Former presidential candidate questions how trillions in loans were spent as Nigeria’s debt profile approaches ₦200 trillion……
Former presidential candidate Peter Obi has launched a fresh attack on the administration of President Bola Tinubu, accusing the Federal Government of reckless borrowing and failing to provide Nigerians with clear explanations on how borrowed funds are being utilised.
Obi, who contested the 2023 presidential election, expressed concern over Nigeria’s rapidly expanding debt profile, claiming the country’s total public debt has climbed to nearly ₦200 trillion under the current administration.
In a statement released on Tuesday, the former Anambra State governor argued that the pace of debt accumulation under Tinubu raises serious questions about fiscal discipline and transparency in public finance management.

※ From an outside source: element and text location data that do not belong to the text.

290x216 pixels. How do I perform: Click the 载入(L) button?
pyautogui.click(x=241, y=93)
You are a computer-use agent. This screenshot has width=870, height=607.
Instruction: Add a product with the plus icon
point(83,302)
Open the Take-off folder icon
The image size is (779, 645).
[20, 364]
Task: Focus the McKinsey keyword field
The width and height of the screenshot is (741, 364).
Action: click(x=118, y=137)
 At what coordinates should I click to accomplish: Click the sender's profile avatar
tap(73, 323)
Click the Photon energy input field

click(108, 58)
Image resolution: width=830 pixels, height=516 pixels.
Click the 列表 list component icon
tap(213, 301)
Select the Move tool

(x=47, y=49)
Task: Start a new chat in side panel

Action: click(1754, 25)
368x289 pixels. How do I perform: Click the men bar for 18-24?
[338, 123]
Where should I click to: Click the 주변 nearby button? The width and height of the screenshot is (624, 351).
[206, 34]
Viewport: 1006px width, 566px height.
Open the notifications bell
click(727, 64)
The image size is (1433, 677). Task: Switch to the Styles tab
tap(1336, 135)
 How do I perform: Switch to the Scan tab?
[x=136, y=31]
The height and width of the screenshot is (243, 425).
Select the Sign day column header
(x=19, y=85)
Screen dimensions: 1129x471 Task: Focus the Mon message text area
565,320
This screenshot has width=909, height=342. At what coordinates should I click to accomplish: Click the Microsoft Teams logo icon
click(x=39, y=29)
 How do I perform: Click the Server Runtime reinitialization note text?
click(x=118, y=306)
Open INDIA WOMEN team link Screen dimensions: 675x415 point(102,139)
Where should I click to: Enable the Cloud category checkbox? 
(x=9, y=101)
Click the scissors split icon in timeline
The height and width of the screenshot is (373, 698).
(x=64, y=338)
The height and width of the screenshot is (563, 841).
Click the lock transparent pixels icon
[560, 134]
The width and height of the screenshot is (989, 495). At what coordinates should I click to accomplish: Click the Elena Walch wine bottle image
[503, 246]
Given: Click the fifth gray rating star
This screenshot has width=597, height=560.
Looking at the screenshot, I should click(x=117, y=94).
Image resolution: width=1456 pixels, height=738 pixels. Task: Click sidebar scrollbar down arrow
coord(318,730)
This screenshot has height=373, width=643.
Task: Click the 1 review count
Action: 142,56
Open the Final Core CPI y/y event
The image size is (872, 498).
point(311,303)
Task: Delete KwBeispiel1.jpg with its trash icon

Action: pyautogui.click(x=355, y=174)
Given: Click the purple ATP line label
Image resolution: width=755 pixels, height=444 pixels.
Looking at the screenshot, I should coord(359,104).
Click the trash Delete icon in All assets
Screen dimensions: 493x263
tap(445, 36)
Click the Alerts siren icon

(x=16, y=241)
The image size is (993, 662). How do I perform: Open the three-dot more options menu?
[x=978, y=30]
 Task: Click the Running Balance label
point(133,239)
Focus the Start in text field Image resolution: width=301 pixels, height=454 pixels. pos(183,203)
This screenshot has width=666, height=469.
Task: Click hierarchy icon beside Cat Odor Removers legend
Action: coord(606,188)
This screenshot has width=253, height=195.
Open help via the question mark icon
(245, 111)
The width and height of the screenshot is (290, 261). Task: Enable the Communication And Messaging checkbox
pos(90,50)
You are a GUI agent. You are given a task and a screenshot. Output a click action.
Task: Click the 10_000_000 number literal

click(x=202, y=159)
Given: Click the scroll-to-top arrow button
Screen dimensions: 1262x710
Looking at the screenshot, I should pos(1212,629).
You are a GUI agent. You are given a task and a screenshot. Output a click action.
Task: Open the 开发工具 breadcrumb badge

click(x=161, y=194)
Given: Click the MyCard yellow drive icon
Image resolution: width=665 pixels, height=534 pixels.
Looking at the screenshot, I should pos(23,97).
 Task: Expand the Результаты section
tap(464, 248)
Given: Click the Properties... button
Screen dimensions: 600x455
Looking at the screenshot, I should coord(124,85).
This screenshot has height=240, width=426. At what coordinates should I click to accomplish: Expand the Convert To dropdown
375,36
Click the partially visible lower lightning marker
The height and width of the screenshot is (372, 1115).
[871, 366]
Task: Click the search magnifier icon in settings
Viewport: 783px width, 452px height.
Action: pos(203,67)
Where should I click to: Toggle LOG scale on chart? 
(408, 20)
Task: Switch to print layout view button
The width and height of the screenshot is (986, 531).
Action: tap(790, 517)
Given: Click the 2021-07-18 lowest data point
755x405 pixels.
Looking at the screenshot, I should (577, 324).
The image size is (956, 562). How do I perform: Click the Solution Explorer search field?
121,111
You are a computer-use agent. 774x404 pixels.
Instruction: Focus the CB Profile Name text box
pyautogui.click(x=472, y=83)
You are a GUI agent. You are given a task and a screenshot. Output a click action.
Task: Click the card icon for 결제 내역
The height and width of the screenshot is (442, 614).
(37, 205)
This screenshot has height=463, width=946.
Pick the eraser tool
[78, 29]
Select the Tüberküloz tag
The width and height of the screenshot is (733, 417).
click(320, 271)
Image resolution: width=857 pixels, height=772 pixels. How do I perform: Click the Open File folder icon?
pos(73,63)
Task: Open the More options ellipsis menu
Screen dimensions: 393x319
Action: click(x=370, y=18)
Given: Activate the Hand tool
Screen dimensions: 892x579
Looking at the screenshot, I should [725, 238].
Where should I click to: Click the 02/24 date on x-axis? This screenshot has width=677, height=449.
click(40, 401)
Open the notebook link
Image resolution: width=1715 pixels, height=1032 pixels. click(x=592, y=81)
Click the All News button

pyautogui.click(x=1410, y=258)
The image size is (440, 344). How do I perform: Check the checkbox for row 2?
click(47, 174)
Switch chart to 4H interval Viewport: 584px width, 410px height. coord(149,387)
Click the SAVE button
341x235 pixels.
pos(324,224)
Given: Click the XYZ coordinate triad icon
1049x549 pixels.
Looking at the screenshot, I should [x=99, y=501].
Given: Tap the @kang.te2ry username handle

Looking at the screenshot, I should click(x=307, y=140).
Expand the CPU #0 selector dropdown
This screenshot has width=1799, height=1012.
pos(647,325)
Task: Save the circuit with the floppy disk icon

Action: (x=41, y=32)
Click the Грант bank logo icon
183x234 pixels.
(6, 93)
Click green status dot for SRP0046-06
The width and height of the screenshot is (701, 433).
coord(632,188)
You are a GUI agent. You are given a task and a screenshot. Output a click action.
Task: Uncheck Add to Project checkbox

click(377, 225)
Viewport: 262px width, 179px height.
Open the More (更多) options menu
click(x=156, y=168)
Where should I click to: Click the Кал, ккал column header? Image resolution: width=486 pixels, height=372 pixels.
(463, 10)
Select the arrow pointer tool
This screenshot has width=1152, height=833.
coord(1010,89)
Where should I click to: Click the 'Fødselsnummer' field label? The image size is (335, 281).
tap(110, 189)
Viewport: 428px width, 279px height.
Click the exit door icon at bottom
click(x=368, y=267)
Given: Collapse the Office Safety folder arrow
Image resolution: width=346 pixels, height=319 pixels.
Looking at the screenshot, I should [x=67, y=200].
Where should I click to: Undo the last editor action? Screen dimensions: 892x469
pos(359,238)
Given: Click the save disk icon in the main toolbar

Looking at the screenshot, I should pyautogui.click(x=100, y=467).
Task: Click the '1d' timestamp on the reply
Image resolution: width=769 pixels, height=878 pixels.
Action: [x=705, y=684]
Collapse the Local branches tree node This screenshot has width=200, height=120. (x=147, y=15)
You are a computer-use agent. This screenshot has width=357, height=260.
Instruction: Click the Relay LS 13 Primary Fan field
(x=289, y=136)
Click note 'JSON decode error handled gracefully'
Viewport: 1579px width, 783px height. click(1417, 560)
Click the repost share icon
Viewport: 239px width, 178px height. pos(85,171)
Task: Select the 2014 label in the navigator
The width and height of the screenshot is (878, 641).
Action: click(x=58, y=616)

According to Obi, Nigeria’s debt burden has increased by more than ₦100 trillion within the past three years, a figure he said far exceeds the level recorded during the administration of former President Muhammadu Buhari.
He warned that the country’s growing dependence on borrowing could worsen economic challenges already confronting citizens, including inflation, rising living costs, and declining purchasing power.
“The level of debt accumulation is alarming and requires urgent explanations from government,” Obi said, insisting that Nigerians deserve to know how borrowed funds are being deployed.
The former Labour Party presidential flagbearer cited Budget Office figures showing that the Federal Government borrowed approximately ₦11.89 trillion between January and September 2025, exceeding its planned borrowing target of ₦10.34 trillion for the period.
He argued that such a significant deviation from budget projections should ordinarily trigger scrutiny from relevant oversight institutions and attract public explanations from government officials.
Obi further questioned the allocation of the borrowed funds, noting that only a fraction of the amount was reportedly directed toward capital expenditure during the period under review.
According to him, around ₦3.10 trillion was allocated to capital projects, leaving a substantial gap between total borrowing and spending on infrastructure and development initiatives.
He challenged the government to provide a detailed account of how the remaining funds were utilised, describing the situation as a major transparency concern.
The former governor also suggested that greater accountability is needed in the management of public resources, especially at a time when many Nigerians are facing economic hardship.
His comments come amid ongoing debates over the Federal Government’s economic reforms, including the removal of fuel subsidies and the unification of the foreign exchange market.
While the Tinubu administration maintains that its borrowing strategy is necessary to finance infrastructure development, support economic reforms, and address fiscal pressures, critics argue that rising debt levels could create long-term sustainability challenges if not matched by corresponding economic growth.
The concerns have gained prominence as debt servicing costs continue to consume a significant portion of government revenue, prompting calls from economists and policy experts for greater transparency, improved revenue generation, and more efficient public spending.
With Nigeria’s debt profile remaining a major issue in the national economic conversation, Obi’s latest remarks are likely to intensify scrutiny of the government’s borrowing plans and fiscal management strategy ahead of the 2027 election cycle.